BEGIN Excerpted records

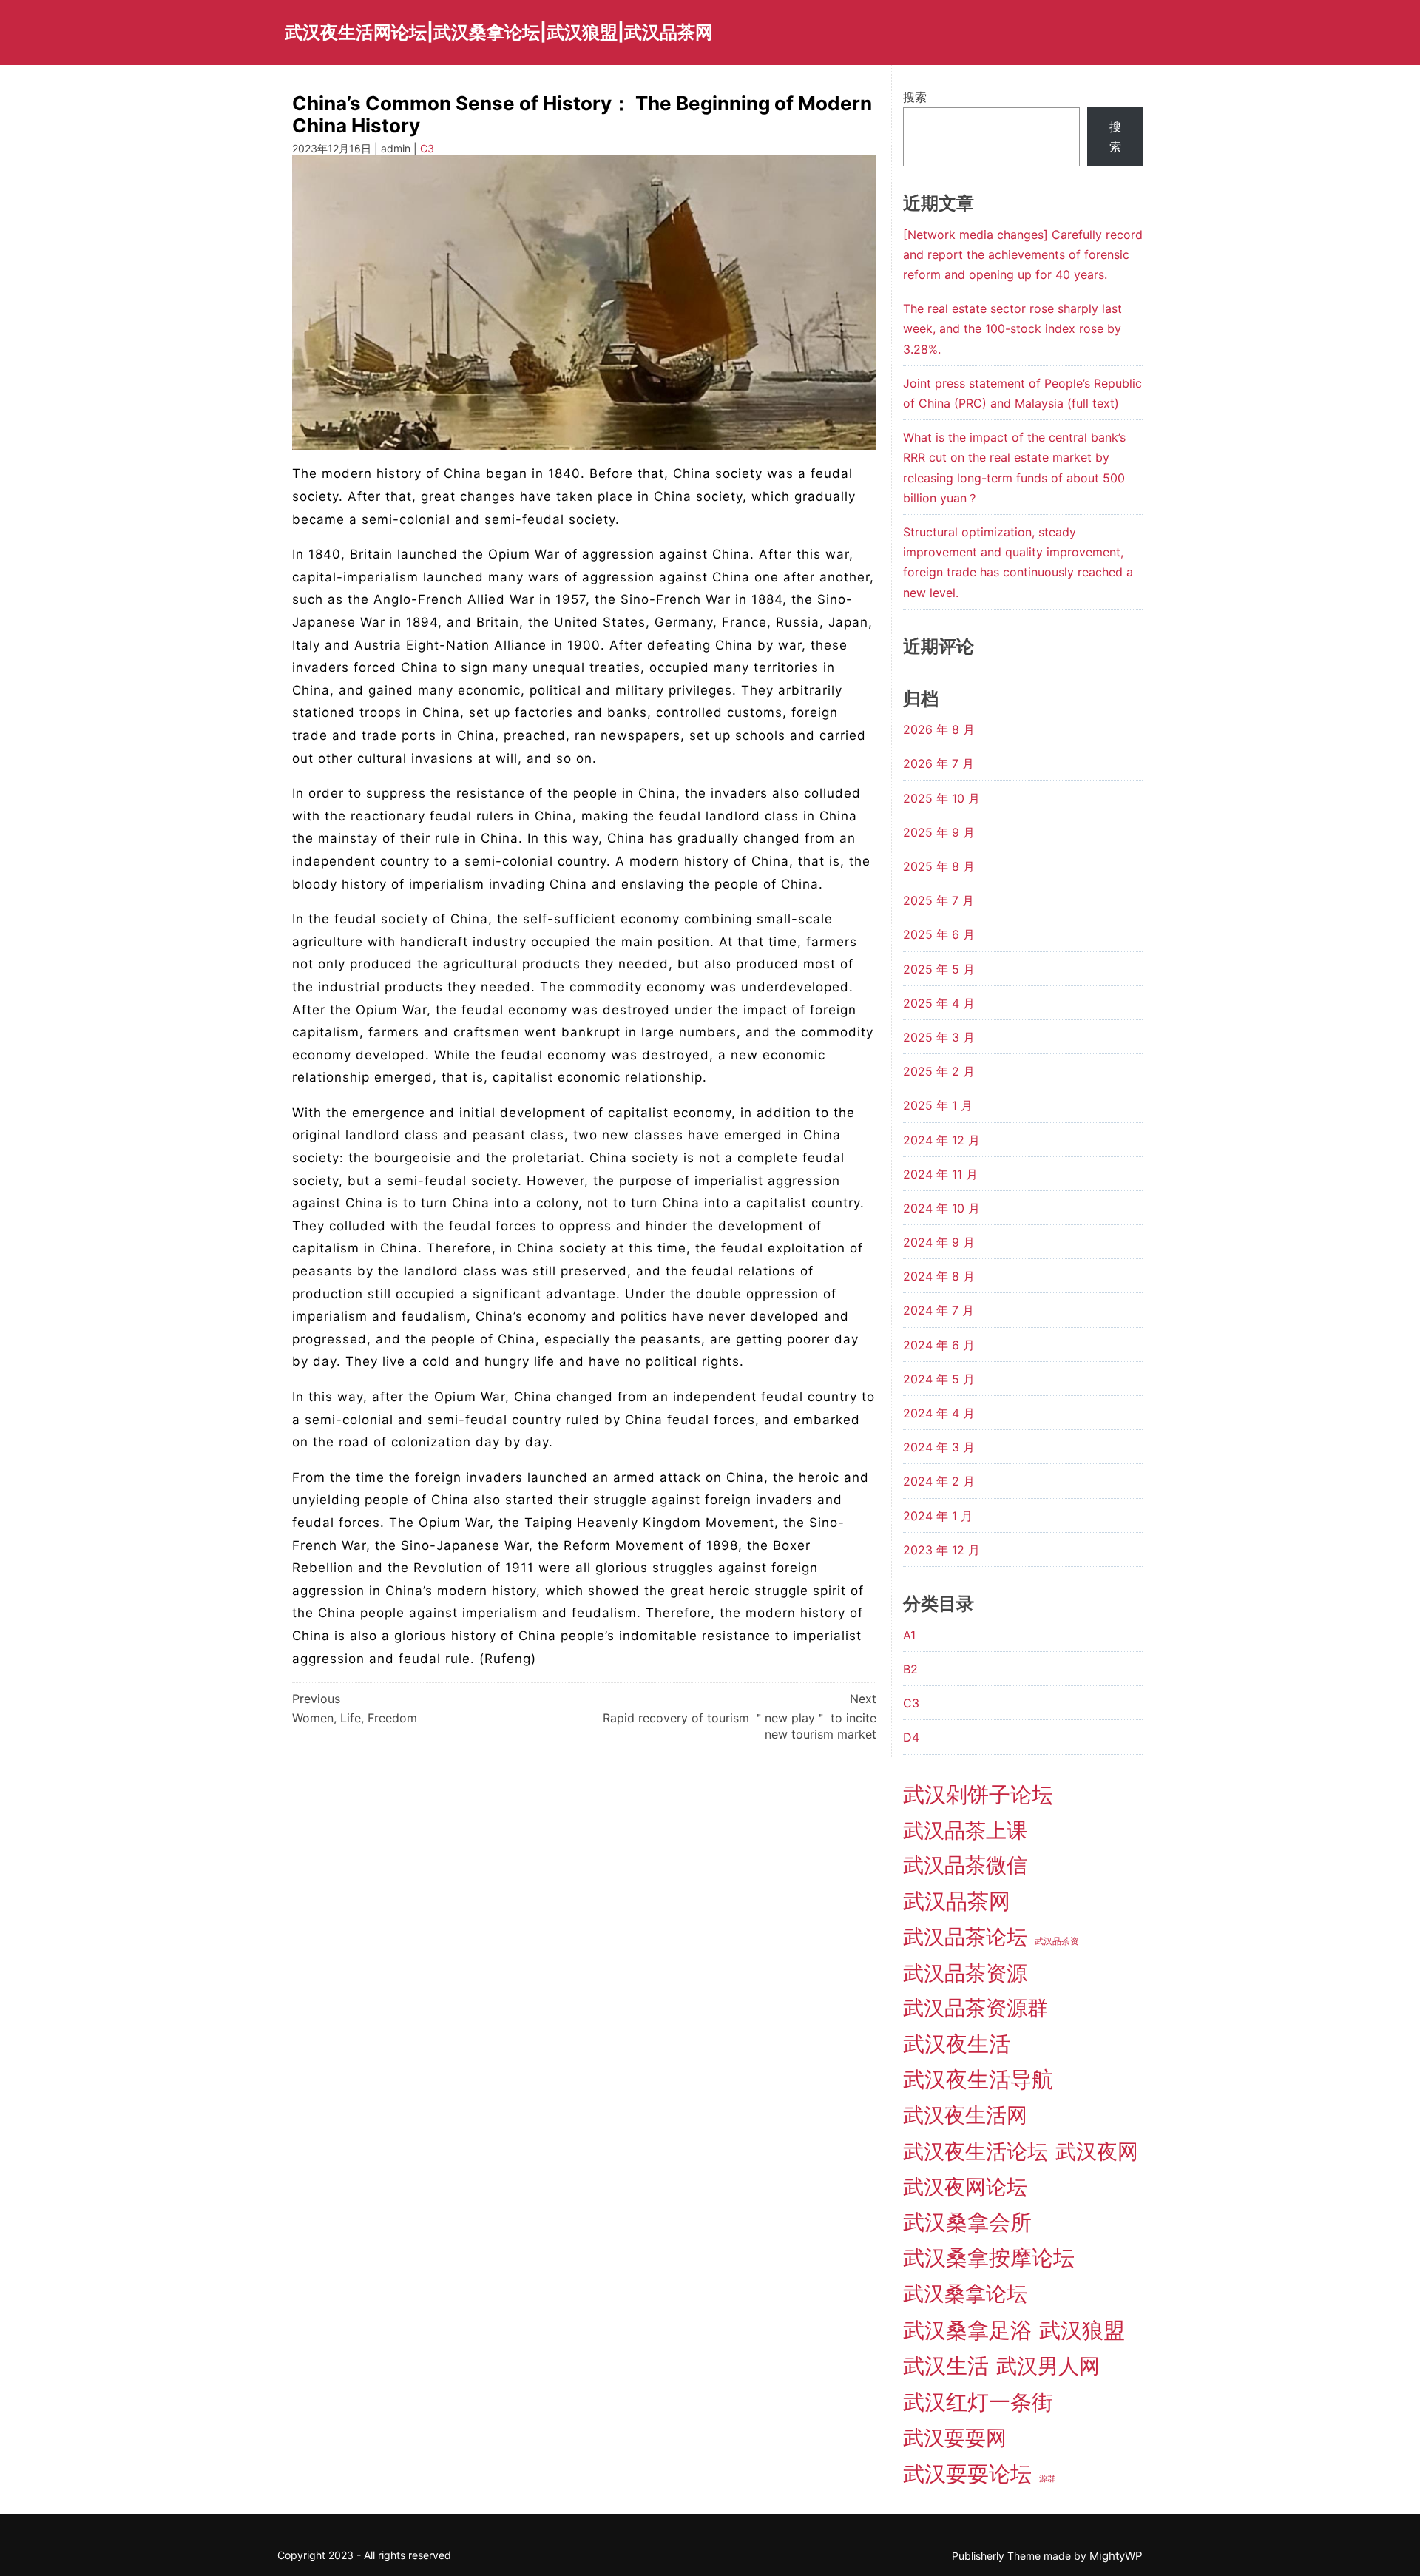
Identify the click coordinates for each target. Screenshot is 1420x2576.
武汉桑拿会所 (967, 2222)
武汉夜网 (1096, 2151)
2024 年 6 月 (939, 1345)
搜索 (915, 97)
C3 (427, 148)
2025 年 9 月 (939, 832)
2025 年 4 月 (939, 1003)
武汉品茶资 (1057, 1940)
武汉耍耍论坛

END Excerpted records

What you are asked to do> Could every record be given again exactly, with its pictures left out?

Worked solution>
Identify the click coordinates for each target. Screenshot is 1420x2576.
武汉桑拿会所 (967, 2222)
武汉夜网 (1096, 2151)
2024 年 6 月 (939, 1345)
搜索 (915, 97)
C3 (427, 148)
2025 年 9 月 (939, 832)
2025 年 4 月 (939, 1003)
武汉品茶资 (1057, 1940)
武汉耍耍论坛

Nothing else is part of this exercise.